Task brief: Count how many lines in the rows below contain the string "width", and reply with that number alone.

(Rows excerpted from a collection)
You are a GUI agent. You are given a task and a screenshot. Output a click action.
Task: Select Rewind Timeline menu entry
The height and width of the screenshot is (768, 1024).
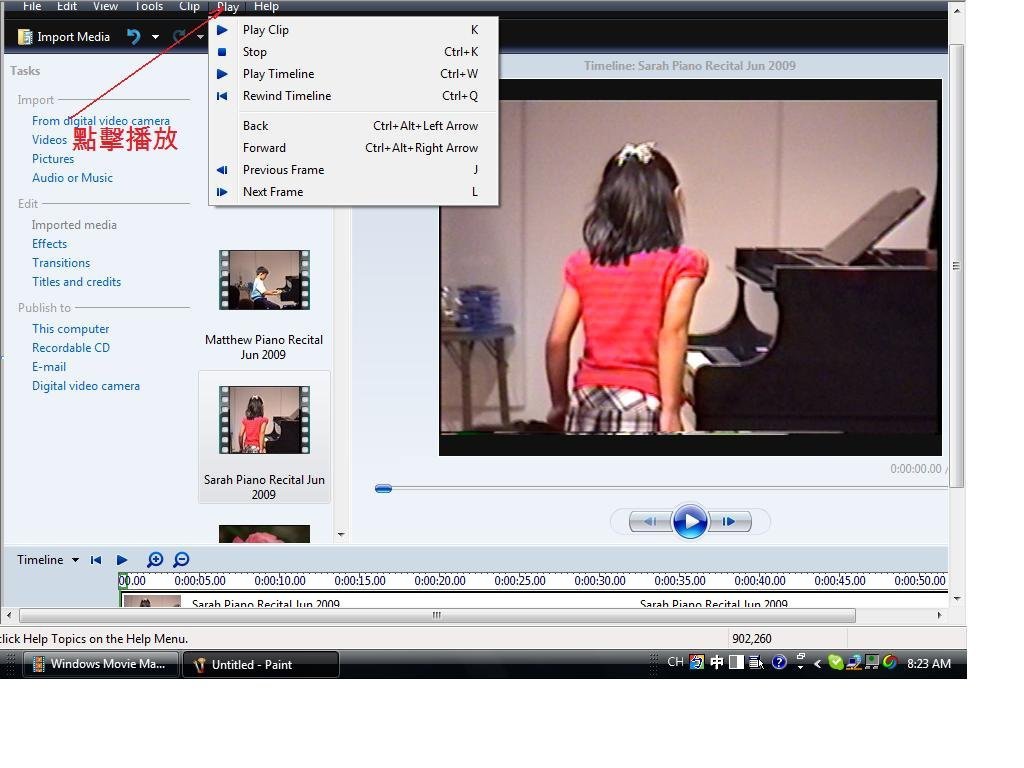286,96
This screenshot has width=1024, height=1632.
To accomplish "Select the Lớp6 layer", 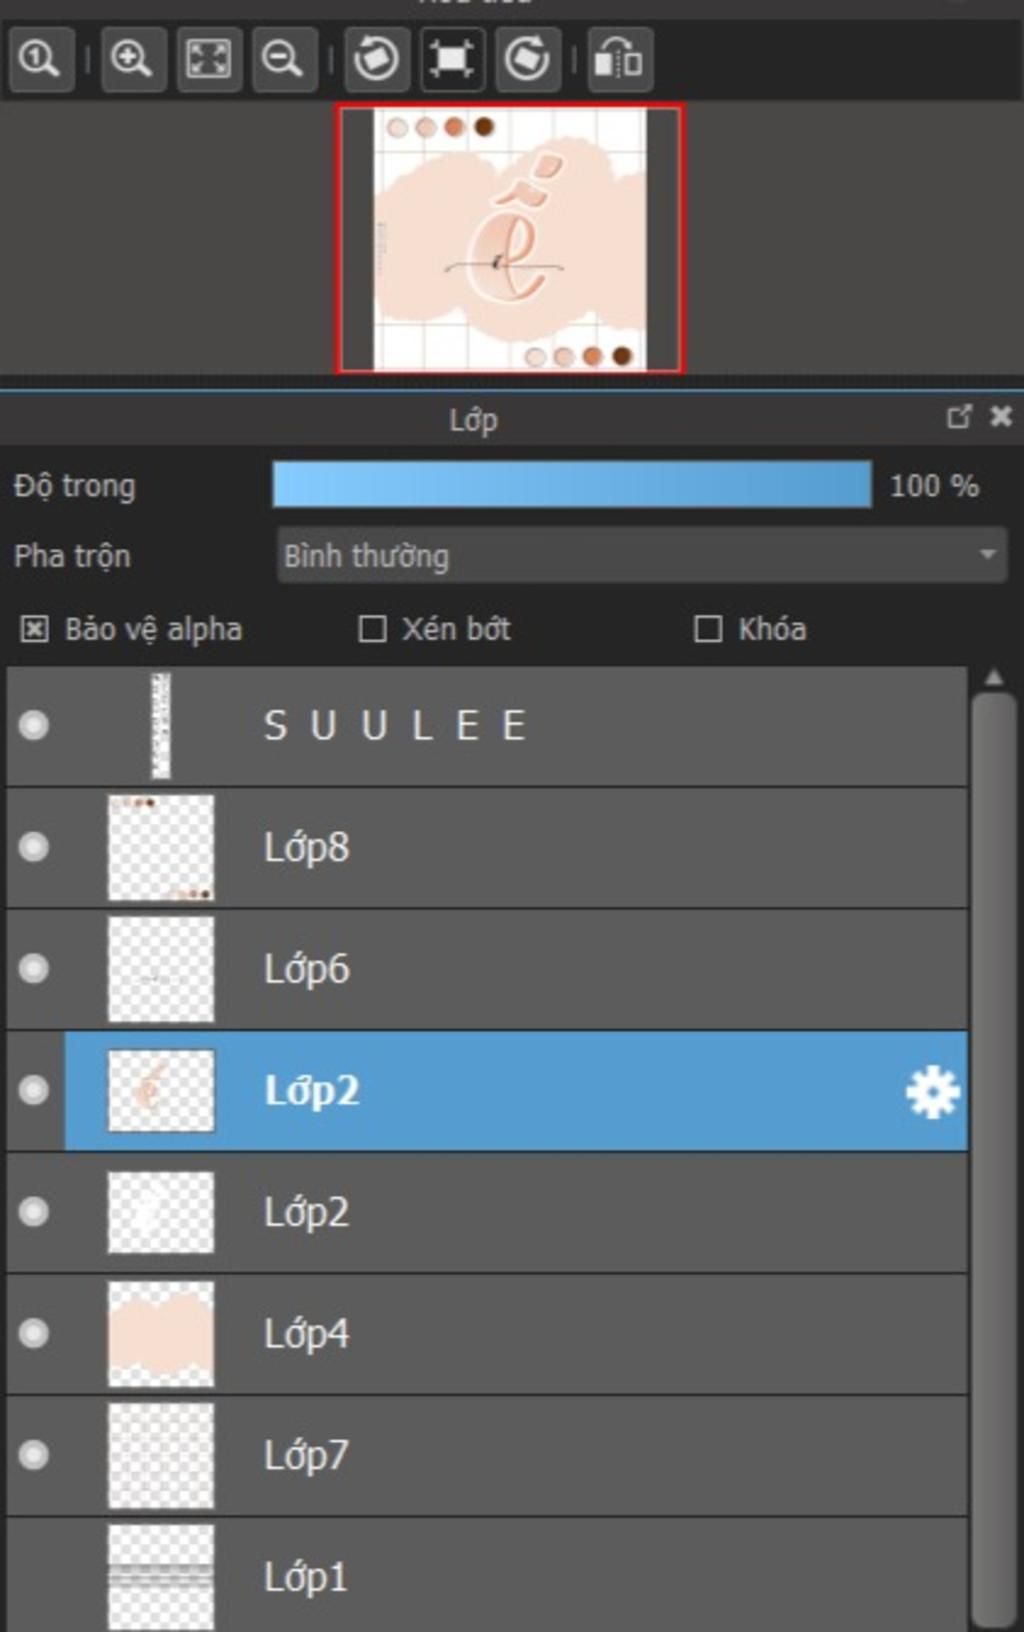I will click(x=487, y=969).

The result: 2